If the undersigned instructs you to tender the Initial Notes held by you for the account of the undersigned, it is understood that you are authorized to make, on behalf of the undersigned (and the undersigned, by its signature below, hereby makes to you), the representations and warranties contained in the letter of transmittal that are to be made with respect to the undersigned as beneficial owner(s), including but not limited to the representations stated above, that (i) any Exchange Notes received by it will be acquired in the ordinary course of its business, (ii) neither the holder nor any such other person has any arrangement or understanding with any person to participate in the distribution (within the meaning of the Securities Act) of the Exchange Notes, (iii) if the holder or any such other person is not a broker-dealer, or is a broker-dealer but will not receive Exchange Notes for its own account, it is not engaged in and does not intend to participate in a distribution of the Exchange Notes, and (iv) if the holder or any such other person is an “affiliate” of the Issuer within the meaning of Rule 405 of the Securities Act, it will comply with the registration and prospectus delivery requirements of the Securities Act to the extent applicable to it. If the undersigned is a broker-dealer (whether or not it is also an “affiliate”) that will receive Exchange Notes for its own account in exchange for Initial Notes, it represents that such Initial Notes were acquired as a result of market-making activities or other trading activities and it acknowledges that it will deliver a prospectus meeting the requirements of the Securities Act in connection with any resale of such Exchange Notes. By acknowledging that it will deliver and by delivering a prospectus meeting the requirements of the Securities Act in connection with any resale of such Exchange Notes, such broker-dealer us not deemed to admit that it is an “underwriter” within the meaning of the Securities Act.

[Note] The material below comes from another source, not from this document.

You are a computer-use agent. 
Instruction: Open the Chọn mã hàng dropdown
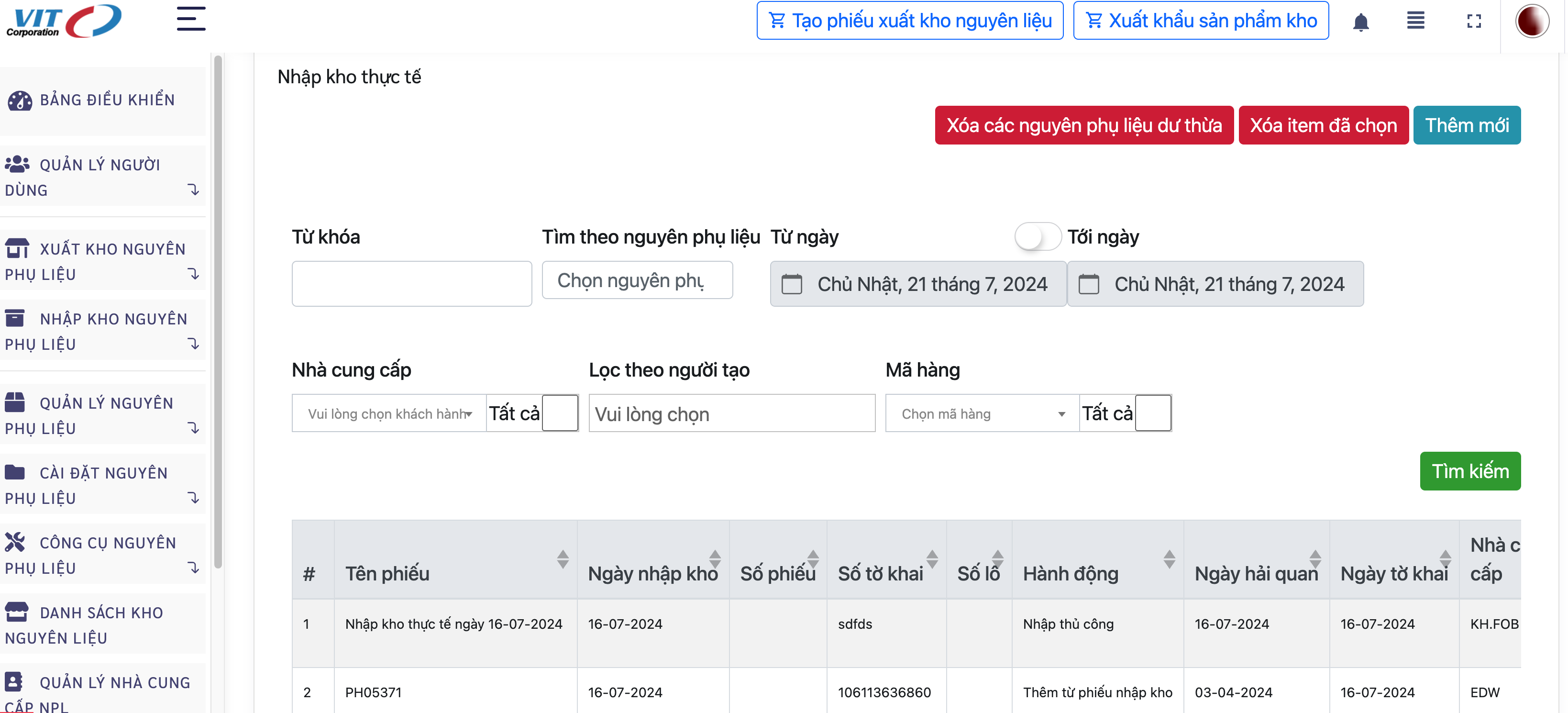click(x=982, y=414)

THE METHOD OF DELIVERY OF THIS DOCUMENT IS AT THE ELECTION AND RISK OF THE UNDERSIGNED. IF DELIVERY IS BY MAIL, REGISTERED MAIL WITH RETURN RECEIPT REQUESTED, PROPERLY INSURED, IS RECOMMENDED, IN ALL CASES, SUFFICIENT TIME SHOULD BE ALLOWED TO ASSURE DELIVERY.

SIGN HERE

 

Name of beneficial owner(s) (please print):
                                                                                                                                                                                                                                                                       
Signature(s)                                                                                                                                                                                                                                               

Address:                                                                                                                                                                                                                                                     

                                                                                                                                                                                                                                                                   

Telephone Number:

Taxpayer Identification or Social Security Number:

                                                                                                                                                                                                                                                                       

Date:                                                                                                                                                                                                                                                            

None of the Initial Notes held by us for your account will be tendered unless we receive written instructions from you to do so. Unless a specific contrary instruction is given in the space provided above, your signature(s) hereon shall constitute an instruction to us to tender all the Initial Notes held by us for your account.